Sept. 8, 2005
BLOOMINGTON, Ind. On May 9, 2005, Indiana coach Terry Hoeppner's Memorial Stadium debut against Nicholls State was four months away. Nonetheless, it remains a memorable day in Hoosier history.
Coach Hoeppner and approximately 50 Bloomington community and business leaders met at the DeVault Alumni Center to kick off an aggressive local ticket sales campaign. They left the meeting just as the sun was setting on Memorial Stadium.
"It was a beautiful sight," Hoeppner said. "J.B. (Malibu Grill owner John Bailey) saw the sun set on the stadium, and he said, `You know, that looks like a big rock.' And he was right. Considering that Bloomington is in the heart of limestone country, it was a perfect fit. All along, I felt that this program needed a unique identity, something that the players and fans could relate to."

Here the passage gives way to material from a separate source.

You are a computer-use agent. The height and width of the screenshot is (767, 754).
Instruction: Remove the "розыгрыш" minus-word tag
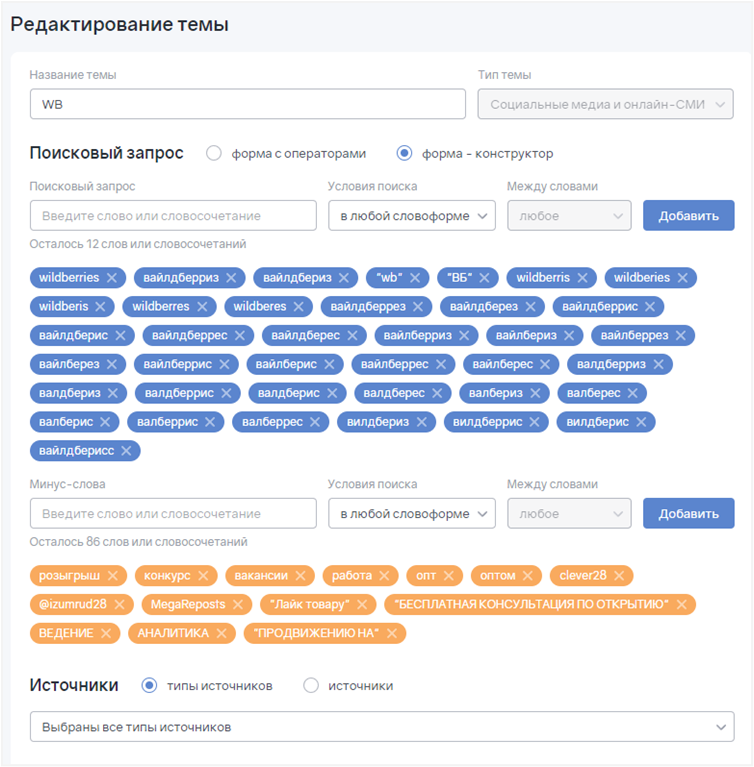tap(113, 575)
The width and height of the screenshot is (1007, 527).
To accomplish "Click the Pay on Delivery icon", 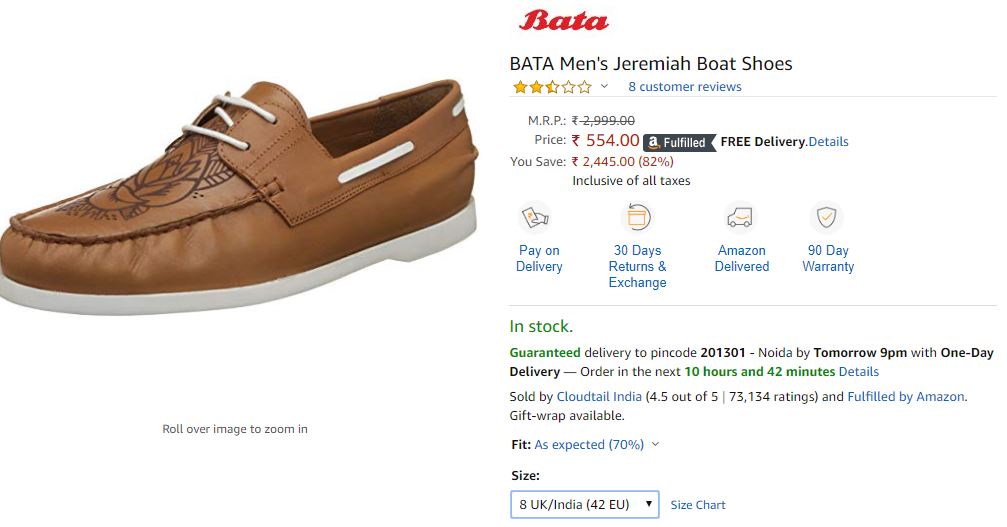I will point(537,217).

Indeed, Hoeppner found the distinct identity. The next step was to find something to symbolize that representation. And just as the sunset played a key role in the discovery, sunrise helped make it a reality.
"I arrived at the stadium one morning during preseason camp around 6:30, and (IU athletics facilities worker) Prentice Parker told me about a three ton piece of limestone that was back in the woods between Mellencamp Pavilion and The Tennis Center," Hoeppner said. We took a walk back there, and it turns out that was a remnant of the stadium construction from 1960. There are core drills in the stone that prove it."
On Sept. 8, workers moved the three-ton limestone to the north end zone and placed it on top of a two-ton limestone base engraved "The Rock."
Just before Hoeppner and the Hoosiers take the field on Saturday afternoon against Nicholls State, coaches and players will gather around the rock as part of a pregame ritual.
"While we'll do it before every home game, the message is sent on a daily basis," Hoeppner said. "My challenge to the team is that we defend the rock."
The Hoosier players are up to the task.
"Coach Hoeppner has been talking about a lot, but it is even more important to have something visual that we can see and touch," senior captain and offensive guard Adam Hines said. "It gives the players a vibe of how important it is to defend the rock, take care of home. This just makes me want to defend it that much more."